═══ SOURCE RECORDS ═══

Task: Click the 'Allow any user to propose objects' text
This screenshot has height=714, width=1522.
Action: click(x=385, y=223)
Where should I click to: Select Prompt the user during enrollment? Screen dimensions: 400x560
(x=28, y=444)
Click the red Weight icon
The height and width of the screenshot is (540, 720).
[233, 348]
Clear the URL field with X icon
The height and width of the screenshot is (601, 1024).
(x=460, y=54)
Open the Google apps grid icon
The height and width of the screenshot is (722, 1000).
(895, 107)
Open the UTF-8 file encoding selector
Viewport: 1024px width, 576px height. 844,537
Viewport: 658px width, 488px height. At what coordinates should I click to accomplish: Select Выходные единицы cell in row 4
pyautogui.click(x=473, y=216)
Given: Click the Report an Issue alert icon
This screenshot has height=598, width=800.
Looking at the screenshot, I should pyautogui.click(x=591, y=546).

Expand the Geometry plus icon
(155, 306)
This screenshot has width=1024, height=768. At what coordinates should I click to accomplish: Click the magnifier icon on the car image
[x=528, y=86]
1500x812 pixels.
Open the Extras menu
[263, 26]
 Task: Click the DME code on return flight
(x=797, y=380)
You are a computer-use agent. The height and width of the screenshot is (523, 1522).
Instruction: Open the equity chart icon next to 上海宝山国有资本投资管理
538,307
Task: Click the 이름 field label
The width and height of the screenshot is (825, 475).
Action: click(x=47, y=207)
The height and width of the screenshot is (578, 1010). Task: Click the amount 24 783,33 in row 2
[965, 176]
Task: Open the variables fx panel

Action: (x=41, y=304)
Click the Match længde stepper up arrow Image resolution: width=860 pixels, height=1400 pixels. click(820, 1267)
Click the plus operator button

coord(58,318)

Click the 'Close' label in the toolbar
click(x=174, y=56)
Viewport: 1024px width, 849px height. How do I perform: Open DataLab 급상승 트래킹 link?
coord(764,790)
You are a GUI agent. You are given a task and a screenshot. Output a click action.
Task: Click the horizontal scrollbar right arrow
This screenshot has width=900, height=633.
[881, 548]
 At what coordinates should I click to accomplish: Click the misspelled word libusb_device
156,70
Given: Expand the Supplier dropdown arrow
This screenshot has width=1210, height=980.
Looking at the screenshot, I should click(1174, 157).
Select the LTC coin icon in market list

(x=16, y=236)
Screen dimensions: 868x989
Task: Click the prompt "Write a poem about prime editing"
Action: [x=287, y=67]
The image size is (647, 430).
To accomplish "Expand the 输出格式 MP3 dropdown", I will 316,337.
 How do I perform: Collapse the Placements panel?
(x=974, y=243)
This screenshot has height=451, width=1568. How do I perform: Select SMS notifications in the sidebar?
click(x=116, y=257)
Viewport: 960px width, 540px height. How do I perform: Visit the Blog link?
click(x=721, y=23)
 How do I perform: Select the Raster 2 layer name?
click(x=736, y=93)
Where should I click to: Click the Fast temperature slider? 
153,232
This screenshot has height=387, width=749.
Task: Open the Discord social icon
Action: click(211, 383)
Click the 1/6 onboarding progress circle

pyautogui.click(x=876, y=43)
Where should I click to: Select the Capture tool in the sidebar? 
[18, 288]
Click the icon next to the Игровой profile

═══

> WHAT THIS TASK INVOLVES
Return one number, the count of lines in the records holding the word "agent".

> EXPECTED ANSWER
2